(Item coordinate data)
# # # #
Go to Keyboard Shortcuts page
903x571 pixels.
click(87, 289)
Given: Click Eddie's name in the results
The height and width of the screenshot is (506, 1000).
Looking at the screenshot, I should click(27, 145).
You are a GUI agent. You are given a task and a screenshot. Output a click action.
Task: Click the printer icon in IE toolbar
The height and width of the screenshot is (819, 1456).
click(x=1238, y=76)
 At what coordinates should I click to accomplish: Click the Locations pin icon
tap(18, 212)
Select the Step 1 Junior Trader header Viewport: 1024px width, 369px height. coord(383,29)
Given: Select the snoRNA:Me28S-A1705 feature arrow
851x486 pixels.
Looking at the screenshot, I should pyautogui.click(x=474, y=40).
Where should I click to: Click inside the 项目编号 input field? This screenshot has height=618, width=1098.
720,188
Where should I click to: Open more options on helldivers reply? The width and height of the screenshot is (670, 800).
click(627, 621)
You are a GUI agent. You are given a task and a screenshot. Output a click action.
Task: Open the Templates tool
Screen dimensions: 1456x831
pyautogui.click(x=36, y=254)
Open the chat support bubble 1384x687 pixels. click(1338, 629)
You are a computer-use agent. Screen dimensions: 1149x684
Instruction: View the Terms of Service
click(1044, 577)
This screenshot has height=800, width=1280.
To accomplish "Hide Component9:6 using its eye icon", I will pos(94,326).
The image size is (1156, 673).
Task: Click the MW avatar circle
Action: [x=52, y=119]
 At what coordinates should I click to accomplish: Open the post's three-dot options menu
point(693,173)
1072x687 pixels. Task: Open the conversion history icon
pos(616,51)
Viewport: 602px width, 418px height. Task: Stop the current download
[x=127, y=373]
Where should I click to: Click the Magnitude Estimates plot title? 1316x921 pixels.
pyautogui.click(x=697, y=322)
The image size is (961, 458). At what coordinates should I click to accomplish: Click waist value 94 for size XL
# # # #
Instructions for the task
Swap "pixels" for "px" everywhere it occurs in the entries above and write all the entries out again, leaving everything else unchanged.

Exercise solution
Go to Keyboard Shortcuts page
903x571 px.
click(87, 289)
Given: Click Eddie's name in the results
The height and width of the screenshot is (506, 1000).
Looking at the screenshot, I should click(27, 145).
You are a GUI agent. You are given a task and a screenshot. Output a click action.
Task: Click the printer icon in IE toolbar
The height and width of the screenshot is (819, 1456).
click(x=1238, y=76)
 At what coordinates should I click to accomplish: Click the Locations pin icon
tap(18, 212)
Select the Step 1 Junior Trader header Viewport: 1024px width, 369px height. coord(383,29)
Given: Select the snoRNA:Me28S-A1705 feature arrow
851x486 px.
Looking at the screenshot, I should pyautogui.click(x=474, y=40).
Where should I click to: Click inside the 项目编号 input field? This screenshot has height=618, width=1098.
720,188
Where should I click to: Open more options on helldivers reply? The width and height of the screenshot is (670, 800).
click(627, 621)
You are a GUI agent. You are given a task and a screenshot. Output a click action.
Task: Open the Templates tool
Screen dimensions: 1456x831
pyautogui.click(x=36, y=254)
Open the chat support bubble 1384x687 px. click(1338, 629)
You are a computer-use agent. Screen dimensions: 1149x684
Instruction: View the Terms of Service
click(1044, 577)
This screenshot has height=800, width=1280.
To accomplish "Hide Component9:6 using its eye icon", I will pos(94,326).
The image size is (1156, 673).
Task: Click the MW avatar circle
Action: [x=52, y=119]
 At what coordinates should I click to accomplish: Open the post's three-dot options menu
point(693,173)
1072x687 px. Task: Open the conversion history icon
pos(616,51)
Viewport: 602px width, 418px height. Task: Stop the current download
[x=127, y=373]
Where should I click to: Click the Magnitude Estimates plot title? 1316x921 px.
pyautogui.click(x=697, y=322)
The image size is (961, 458). At what coordinates should I click to accomplish: Click waist value 94 for size XL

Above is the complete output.